The foreign affairs minister thanks Japan for inviting Australia to join the Friends of Fissile Material Cut-Off Treaty. Another cool idea would be not buying a fleet of nuclear-powered submarines.
Romance
“Earlier this year, the nature of some communication between myself and a former reporting subject turned personal.”
The New York writer explains that she entered a romantic relationship with Robert F. Kennedy Jr after profiling him. There’s nothing more attractive than a man who knows how to cut up a whale.
Journalism
“I was never, and I don’t want this to sound callous, but I was never terribly interested in what happened that night.”
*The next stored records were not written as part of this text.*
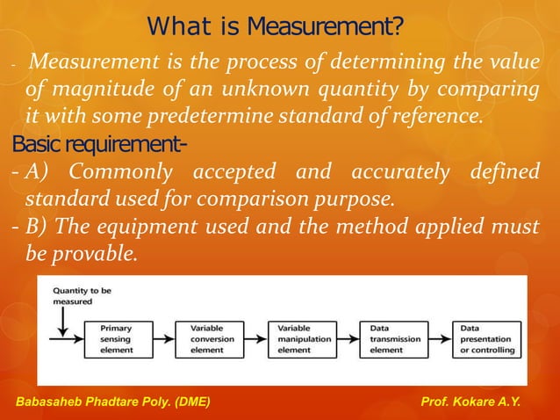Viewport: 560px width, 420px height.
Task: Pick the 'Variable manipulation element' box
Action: coord(307,338)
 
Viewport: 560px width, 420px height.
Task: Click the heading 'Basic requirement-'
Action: coord(75,144)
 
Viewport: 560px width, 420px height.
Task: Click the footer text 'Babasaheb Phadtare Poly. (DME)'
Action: coord(115,402)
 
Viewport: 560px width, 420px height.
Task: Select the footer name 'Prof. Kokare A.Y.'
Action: coord(470,402)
The columnist explains that her interest in the Brittany Higgins story was always whether Bruce Lehrmann would get a fair trial. Anyway, she doesn’t want that to sound callous.
Politics
“His real purpose in seeking to remove Deeming was to purge the parliamentary party of a strong conservative woman”
The former chief-of-staff to Tony Abbott says sexism was at the root of John Pesutto’s move to expel Moira Deeming from the Liberal Party. Nothing at all to do with the Nazis.
Economics
“It’s handing a box of chocolates to a four-year-old.”
The former ambassador to the United States outlines his concerns about Donald Trump’s economic policies. Hockey will take a box of cigars over a box of chocolates any day.